Bioko Norte () is the second-most populated of the eight provinces of Equatorial Guinea, after the Wele-Nzas province. Both the provincial capital, Rebola, and the national capital, Malabo are located here.  Heavily forested with little urban development, the southern central part includes part of the Parque Nacional del Pico Basilé, a  national park which was established in 2000. On the northeast coast is a hotel run by the Sofitel chain.

Geography
Bioko Norte occupies the northern part of the island of Bioko, the remainder of which is in Bioko Sur. In the northern part are Rebola and the national Equatorial Guinean capital, Malabo. The smaller settlement of Santiago de Baney lies in northeastern part of the province. On the northeast coast is the resort of Sipopo, which contains a 200-room hotel run by the Sofitel hotel chain, Sofitel Malabo Sipopo Le Golf. The village of Basupu is situated to the northwest of Malabo, along the main road.

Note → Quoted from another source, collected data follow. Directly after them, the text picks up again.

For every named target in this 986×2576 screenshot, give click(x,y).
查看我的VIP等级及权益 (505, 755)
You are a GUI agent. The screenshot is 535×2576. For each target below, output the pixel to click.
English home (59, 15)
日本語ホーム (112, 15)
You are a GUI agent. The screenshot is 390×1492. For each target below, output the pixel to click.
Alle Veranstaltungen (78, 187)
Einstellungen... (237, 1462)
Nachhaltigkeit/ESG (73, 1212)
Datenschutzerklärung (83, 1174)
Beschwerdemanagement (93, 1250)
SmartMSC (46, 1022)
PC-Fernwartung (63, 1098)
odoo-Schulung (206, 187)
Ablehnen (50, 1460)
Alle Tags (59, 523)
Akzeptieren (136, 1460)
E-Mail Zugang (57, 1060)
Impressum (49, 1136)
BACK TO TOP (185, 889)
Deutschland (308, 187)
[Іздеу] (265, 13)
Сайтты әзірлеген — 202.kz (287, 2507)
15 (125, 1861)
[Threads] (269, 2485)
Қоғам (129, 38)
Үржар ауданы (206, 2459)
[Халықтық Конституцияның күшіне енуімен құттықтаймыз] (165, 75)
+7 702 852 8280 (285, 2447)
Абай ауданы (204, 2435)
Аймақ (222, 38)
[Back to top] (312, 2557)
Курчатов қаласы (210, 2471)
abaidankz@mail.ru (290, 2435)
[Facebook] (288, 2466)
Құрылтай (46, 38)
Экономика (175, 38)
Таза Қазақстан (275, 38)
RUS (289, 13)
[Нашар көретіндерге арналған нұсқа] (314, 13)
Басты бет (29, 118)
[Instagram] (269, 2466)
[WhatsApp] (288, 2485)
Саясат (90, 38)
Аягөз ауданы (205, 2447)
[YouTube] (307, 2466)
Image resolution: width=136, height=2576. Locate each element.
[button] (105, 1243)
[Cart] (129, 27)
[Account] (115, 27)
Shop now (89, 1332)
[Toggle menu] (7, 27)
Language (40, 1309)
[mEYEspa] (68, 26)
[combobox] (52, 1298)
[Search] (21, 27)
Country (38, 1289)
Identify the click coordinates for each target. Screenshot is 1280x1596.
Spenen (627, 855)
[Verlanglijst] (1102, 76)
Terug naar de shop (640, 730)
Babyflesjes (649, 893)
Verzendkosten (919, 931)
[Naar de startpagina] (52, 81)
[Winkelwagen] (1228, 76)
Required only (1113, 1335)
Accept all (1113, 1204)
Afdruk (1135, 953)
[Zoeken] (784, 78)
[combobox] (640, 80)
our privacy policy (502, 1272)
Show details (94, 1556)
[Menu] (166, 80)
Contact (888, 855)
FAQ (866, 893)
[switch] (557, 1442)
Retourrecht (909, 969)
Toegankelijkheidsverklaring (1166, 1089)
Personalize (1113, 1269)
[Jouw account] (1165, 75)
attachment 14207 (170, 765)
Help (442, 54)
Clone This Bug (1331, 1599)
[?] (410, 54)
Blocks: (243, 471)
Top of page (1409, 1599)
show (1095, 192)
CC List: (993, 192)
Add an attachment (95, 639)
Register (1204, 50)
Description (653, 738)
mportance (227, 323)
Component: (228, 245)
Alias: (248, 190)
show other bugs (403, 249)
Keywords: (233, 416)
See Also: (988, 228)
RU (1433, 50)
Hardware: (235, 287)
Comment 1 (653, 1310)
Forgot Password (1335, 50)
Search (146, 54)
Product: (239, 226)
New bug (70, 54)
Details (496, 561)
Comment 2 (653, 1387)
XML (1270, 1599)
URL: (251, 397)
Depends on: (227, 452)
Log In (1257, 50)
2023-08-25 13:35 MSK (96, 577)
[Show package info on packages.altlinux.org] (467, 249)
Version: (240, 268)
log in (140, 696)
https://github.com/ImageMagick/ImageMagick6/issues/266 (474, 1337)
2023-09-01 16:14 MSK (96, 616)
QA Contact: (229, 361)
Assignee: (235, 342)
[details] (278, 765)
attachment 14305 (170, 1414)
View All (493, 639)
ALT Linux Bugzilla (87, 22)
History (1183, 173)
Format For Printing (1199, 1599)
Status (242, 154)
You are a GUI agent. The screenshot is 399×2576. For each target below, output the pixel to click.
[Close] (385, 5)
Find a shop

The province is dominated by tropical rainforest with little urban development. There are anti-personnel mines in the forests of Rebola, Baney and the Moka Valley. The southern central part is heavily forested and hilly in the Parque Nacional del Pico Basilé area. The national park spans the southern central part of the province and the northern part of Bioko Sur Province. The  park was established in 2000. The uninhabited island of Islote Horacio () is located off the northeast coast.

Demographics

There are significant populations of Bubi people in the province, who speak the Bubi language. The poet Behori Sipi Botau (born 1960), who hails from Rebola, and now living in the United States, is of Bubi ancestry.